`core.inference.sampling.torch_sampling`#

Module Contents#

Classes#

TorchSampling

Sampling via bucketed torch.multinomial.

API#

class core.inference.sampling.torch_sampling.TorchSampling(rng: torch.Generator, vocab_size: int)#

Bases: megatron.core.inference.sampling.base.Sampling

Sampling via bucketed torch.multinomial.

Groups requests into unique buckets by (temperature, top_k, top_p) for separate launches.

Initialization

static sample_from_logits( last_token_logits: torch.Tensor, temperature: float, top_k: int, top_p: float, *, generator: torch.Generator, vocab_size: Optional[int] = None, ) → torch.Tensor#

Sample tokens from logits with temperature, top-k, and top-p filtering.

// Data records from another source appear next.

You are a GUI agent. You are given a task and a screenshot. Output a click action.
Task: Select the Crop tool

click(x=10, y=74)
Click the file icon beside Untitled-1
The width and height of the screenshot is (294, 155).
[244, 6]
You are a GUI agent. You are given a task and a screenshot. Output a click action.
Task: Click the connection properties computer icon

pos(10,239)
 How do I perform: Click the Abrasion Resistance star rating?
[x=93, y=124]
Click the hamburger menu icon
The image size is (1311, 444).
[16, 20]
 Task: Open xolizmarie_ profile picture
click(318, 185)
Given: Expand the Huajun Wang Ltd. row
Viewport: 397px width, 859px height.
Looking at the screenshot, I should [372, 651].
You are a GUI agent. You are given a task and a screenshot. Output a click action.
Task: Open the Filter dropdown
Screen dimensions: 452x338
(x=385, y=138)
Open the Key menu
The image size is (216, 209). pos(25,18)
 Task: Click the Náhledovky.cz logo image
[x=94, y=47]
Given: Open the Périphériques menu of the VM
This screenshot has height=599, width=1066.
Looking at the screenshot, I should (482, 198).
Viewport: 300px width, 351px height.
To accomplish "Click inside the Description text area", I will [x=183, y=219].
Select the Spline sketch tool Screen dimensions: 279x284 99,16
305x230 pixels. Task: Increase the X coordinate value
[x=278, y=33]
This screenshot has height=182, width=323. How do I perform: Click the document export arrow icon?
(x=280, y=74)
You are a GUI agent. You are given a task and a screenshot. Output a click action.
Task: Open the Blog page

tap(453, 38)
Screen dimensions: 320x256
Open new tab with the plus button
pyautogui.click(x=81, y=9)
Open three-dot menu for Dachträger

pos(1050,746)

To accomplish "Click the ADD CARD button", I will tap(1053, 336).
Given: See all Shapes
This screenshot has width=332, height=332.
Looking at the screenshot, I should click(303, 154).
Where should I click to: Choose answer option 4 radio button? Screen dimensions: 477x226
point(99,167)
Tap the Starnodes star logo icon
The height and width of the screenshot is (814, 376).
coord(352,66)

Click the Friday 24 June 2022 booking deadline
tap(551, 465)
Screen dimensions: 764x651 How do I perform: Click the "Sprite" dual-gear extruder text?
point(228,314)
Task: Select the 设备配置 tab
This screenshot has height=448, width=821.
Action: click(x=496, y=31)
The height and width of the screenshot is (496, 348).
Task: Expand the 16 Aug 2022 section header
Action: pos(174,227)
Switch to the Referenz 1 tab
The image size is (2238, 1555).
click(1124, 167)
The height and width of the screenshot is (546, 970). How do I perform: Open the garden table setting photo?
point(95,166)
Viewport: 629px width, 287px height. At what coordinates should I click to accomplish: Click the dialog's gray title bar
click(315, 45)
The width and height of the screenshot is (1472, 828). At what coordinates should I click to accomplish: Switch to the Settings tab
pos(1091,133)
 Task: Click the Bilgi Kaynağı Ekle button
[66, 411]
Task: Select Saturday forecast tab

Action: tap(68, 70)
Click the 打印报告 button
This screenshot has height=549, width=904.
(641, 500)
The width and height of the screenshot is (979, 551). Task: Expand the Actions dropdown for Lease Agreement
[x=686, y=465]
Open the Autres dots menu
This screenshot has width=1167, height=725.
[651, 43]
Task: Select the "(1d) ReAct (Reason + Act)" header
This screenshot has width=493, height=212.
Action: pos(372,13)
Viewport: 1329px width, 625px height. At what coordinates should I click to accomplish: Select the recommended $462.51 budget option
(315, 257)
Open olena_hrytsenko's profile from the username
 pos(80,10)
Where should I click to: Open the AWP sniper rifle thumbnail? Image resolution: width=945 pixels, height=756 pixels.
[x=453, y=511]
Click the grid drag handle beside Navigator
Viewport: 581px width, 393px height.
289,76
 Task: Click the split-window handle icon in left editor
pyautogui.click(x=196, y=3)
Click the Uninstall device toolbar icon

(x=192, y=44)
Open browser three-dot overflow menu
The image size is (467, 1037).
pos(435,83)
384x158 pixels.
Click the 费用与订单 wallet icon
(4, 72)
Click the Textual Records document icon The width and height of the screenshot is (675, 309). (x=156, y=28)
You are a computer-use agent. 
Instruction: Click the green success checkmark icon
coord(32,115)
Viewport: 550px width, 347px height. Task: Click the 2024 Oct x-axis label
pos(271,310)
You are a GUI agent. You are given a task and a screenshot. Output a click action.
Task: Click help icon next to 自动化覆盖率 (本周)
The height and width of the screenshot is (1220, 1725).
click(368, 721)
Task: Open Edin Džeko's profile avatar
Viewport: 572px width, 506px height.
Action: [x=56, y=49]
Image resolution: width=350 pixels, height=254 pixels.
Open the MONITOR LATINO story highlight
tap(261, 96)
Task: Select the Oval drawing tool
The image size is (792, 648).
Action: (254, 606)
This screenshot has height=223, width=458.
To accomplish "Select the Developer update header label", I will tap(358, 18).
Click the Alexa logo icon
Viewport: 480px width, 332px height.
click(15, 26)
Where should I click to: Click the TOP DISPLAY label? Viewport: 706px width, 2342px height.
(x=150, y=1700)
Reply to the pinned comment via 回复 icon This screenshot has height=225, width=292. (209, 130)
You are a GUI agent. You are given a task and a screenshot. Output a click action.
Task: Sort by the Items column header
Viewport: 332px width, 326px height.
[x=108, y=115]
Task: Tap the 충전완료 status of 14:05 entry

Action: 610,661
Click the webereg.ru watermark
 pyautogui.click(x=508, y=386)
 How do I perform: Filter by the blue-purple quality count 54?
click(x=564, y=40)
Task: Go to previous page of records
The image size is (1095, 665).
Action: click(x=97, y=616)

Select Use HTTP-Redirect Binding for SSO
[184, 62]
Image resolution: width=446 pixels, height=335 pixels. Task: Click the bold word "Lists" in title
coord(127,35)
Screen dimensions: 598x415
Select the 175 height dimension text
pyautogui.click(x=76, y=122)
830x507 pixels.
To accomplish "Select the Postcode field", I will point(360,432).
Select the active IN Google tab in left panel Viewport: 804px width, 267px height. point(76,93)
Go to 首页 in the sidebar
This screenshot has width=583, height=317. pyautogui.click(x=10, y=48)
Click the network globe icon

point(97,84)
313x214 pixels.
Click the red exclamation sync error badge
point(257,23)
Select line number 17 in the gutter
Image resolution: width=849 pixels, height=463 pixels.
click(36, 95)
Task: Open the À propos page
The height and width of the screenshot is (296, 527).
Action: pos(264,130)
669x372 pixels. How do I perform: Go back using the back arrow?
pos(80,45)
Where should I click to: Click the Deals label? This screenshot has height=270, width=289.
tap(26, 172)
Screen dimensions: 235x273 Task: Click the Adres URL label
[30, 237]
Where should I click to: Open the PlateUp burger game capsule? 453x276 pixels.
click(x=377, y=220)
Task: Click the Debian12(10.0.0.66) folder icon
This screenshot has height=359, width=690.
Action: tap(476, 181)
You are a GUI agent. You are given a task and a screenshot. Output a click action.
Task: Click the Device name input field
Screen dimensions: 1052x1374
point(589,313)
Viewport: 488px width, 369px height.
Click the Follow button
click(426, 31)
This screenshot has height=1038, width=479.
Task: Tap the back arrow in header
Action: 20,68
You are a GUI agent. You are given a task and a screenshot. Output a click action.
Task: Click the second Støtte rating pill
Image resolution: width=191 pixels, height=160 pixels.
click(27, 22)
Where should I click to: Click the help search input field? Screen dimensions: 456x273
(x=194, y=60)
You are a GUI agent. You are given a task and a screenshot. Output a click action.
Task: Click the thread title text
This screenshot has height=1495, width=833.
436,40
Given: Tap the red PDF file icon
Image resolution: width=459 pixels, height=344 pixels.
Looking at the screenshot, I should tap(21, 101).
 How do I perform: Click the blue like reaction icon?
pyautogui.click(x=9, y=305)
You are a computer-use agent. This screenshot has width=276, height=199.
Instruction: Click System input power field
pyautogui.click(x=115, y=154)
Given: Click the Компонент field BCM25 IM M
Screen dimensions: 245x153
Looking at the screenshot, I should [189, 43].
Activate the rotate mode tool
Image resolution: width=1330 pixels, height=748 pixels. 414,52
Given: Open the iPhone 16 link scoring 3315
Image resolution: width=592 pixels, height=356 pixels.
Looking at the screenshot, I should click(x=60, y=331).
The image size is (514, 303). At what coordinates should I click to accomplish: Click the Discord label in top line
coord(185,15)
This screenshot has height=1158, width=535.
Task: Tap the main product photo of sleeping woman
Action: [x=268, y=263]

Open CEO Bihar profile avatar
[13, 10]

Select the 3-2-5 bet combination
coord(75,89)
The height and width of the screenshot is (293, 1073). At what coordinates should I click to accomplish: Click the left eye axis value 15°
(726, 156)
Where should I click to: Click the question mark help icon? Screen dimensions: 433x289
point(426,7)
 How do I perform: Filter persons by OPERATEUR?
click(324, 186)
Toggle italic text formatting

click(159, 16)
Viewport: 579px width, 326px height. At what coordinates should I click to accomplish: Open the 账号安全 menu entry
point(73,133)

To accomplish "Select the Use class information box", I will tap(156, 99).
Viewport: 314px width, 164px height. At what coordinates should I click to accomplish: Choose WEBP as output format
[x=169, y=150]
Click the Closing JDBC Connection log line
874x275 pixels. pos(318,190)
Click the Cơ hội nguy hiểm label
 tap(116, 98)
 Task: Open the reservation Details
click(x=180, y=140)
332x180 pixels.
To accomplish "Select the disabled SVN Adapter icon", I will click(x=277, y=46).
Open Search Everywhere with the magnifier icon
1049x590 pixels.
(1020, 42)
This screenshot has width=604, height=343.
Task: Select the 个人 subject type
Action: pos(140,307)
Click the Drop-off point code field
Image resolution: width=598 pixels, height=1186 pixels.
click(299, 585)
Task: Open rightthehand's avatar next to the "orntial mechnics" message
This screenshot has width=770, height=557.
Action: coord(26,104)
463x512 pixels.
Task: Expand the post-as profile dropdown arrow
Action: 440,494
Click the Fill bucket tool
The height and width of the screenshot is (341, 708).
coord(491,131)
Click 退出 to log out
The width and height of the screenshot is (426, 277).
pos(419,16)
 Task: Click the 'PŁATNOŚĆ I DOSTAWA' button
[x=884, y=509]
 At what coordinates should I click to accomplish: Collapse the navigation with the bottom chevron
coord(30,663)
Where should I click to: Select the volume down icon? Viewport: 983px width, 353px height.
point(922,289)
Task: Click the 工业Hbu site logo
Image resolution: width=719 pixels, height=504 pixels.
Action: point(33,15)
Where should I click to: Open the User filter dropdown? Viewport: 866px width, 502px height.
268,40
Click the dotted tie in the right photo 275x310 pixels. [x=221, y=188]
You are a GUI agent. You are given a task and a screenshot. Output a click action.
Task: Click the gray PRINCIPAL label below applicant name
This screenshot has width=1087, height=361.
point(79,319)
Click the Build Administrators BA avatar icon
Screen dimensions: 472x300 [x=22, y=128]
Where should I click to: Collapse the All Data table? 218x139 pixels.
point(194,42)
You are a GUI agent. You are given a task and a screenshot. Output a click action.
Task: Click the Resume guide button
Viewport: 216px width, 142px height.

Shared between dynamic batching and static batching.

Parameters:

last_token_logits – Logits of shape [batch_size, vocab_size].
temperature – Temperature scaling factor.
top_k – Top-k filtering value (0 = disabled).
top_p – Top-p (nucleus) filtering value (0.0 = disabled).
generator – RNG used by torch.multinomial.
vocab_size – When provided, asserts top_k < vocab_size and clamps the sampled ids to [0, vocab_size - 1].

Returns:

Sampled token ids of shape [batch_size].

sample_kernel( logits: torch.Tensor, n: int, context, *, gather_indices: Optional[torch.Tensor] = None, token_to_request_index: Optional[torch.Tensor] = None, eager: bool = False, cache_key: Any = None, ) → torch.Tensor#

Bucket active requests by (temperature, top_k, top_p) and sample each bucket.